As for most small shareholders, however, they would not even have been aware of the share price plunge until it was too late to deal. It could be argued that share suspension protects these people, since without such a mechanism the shares would continue in free- fall exposing small shareholders to the risk of selling at an unrealistically low price.
But in practice it doesn't often work this way. The news is nearly always worse than the stock market imagined. The suspension, if it is ever lifted at all, thus acts merely as a temporary break in the southward passage of the shares. In any case, it cannot be right to deprive any shareholder of the ability to sell on the grounds that their judgement may be at fault. That is the very antithesis of what free markets are meant to be about.
Those who gain most from share suspensions tend to be market-makers, for while trading persists, they are obliged to buy. But no one should feel too sorry for them. Market- makers already have enough protections and privileges.

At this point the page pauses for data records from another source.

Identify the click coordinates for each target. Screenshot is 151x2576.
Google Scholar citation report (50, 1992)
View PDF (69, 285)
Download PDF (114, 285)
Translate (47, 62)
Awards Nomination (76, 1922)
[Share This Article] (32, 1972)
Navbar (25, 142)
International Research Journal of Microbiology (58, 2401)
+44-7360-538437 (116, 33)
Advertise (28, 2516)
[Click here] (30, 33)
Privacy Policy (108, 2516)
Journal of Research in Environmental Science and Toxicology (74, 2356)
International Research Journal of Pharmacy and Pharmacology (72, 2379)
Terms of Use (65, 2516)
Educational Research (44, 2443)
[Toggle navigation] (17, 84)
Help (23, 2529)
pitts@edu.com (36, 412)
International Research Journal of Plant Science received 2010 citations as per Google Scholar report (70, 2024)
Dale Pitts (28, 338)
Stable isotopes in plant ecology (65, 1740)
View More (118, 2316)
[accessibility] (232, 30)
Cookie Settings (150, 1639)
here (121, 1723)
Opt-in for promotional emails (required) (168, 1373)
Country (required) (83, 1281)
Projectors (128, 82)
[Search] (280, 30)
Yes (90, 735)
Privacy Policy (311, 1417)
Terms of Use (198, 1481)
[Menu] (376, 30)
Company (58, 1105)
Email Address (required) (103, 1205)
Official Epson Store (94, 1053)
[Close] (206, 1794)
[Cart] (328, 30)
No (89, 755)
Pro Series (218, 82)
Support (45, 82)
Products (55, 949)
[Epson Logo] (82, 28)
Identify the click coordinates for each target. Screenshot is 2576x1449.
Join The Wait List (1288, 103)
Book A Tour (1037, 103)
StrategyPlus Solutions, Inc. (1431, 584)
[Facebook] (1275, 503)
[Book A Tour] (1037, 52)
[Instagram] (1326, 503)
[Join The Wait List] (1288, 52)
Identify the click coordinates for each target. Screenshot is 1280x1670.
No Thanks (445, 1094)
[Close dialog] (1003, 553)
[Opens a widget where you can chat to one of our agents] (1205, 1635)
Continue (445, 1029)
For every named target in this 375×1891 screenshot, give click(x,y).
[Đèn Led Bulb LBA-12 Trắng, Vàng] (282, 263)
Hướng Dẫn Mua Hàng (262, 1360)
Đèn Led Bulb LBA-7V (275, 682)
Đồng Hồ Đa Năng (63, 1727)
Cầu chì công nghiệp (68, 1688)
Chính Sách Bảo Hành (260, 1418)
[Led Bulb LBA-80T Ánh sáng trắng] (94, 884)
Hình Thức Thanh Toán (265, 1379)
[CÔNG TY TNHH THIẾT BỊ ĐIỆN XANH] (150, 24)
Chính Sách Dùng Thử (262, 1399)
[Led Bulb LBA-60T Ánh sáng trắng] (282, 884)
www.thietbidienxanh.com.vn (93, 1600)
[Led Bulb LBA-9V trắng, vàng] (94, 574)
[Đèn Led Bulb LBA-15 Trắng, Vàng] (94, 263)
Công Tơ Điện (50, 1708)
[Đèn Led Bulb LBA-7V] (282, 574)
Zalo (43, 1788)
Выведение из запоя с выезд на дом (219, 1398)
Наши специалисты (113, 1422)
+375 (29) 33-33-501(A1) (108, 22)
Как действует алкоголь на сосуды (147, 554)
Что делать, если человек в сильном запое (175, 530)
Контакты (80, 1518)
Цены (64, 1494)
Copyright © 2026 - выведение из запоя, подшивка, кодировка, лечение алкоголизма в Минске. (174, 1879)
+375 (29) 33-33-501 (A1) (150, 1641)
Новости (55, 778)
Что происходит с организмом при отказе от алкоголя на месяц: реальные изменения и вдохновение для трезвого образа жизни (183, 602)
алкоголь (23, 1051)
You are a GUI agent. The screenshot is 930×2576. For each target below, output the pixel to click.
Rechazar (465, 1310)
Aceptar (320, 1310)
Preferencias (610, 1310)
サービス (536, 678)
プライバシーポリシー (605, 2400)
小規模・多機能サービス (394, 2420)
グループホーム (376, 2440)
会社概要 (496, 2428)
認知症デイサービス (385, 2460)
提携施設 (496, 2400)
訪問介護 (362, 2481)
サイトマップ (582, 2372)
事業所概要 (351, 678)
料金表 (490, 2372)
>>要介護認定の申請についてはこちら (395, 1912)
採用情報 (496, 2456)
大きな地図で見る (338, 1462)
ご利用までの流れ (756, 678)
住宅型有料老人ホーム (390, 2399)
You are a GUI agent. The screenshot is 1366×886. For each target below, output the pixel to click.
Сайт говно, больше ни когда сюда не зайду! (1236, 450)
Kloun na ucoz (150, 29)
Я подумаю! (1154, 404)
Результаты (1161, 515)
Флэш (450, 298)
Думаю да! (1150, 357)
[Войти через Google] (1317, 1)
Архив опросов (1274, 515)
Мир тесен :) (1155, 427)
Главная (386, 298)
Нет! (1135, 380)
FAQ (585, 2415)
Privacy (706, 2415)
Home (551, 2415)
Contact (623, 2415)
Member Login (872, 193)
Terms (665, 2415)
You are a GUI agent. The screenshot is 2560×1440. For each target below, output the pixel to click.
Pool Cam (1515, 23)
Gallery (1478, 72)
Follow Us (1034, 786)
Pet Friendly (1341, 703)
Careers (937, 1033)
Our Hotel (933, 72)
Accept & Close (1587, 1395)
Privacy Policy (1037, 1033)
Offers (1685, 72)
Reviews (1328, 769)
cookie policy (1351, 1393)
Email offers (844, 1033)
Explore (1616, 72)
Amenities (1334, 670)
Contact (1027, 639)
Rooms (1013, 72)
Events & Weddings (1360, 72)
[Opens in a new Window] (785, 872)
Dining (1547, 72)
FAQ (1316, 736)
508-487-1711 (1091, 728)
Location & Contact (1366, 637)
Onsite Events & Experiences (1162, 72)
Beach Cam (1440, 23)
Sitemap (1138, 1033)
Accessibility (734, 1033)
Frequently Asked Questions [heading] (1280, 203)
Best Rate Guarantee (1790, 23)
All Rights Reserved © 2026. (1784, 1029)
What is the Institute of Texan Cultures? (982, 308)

Biotech boosted by an act of faith
The market was asking for it, and it duly got it - an opportunistic rights issue from the head boy of the biotech sector, British Biotech. Yesterday's pounds 143m rights issue is a chunky call on shareholders, even for a company valued at pounds 1.4bn. It represents a substantial act of faith by the group's normally hard-nosed City investors, particularly as it represents more than the pounds 124m that British Biotech has raised from the market since its flotation in 1992. Most of what investors have coughed up so far has already been spent, judging by the pounds 110m deficit the group sports in its accumulated profit and loss account. Directors are confident that the new money will bridge the gap between now and the end of the century, when, hopefully, at least one of the company's drugs will actually be earning some money.
Even so, the timing of this issue looks just a little suspect. Despite the recent fall in the share price, the call is deliberately pitched to take advantage of the warm sentiment surrounding recent news on Marimastat, British Biotech's anti-cancer wonder drug. With pounds 66m in the bank, the company could easily have afforded to wait for something a little more concrete by way of product confirmation before tapping shareholders for the next phase of development.
Furthermore, if any of the products live up to their promise, then by waiting the company could raise the money a good deal more cheaply.
The risk for investors is exacerbated in that, with every new demand for cash, commercial risks are being piled on the already evident product risk. Spanking new labs and a substantial sales force are all very well for the likes of an industry giant like Glaxo, but for a management with no saleable product, let alone any experience of running what is becoming a sizeable company, they represent a move into uncharted waters.
And despite Chiroscience's news that it has launched what probably represents the first full biotechnology-developed product to come to market, the real blockbusters still have steep mountains to climb before they can earn real money. British Biotech will probably be allowed to get away with it this time, but there are some nervous investors out there, none the less.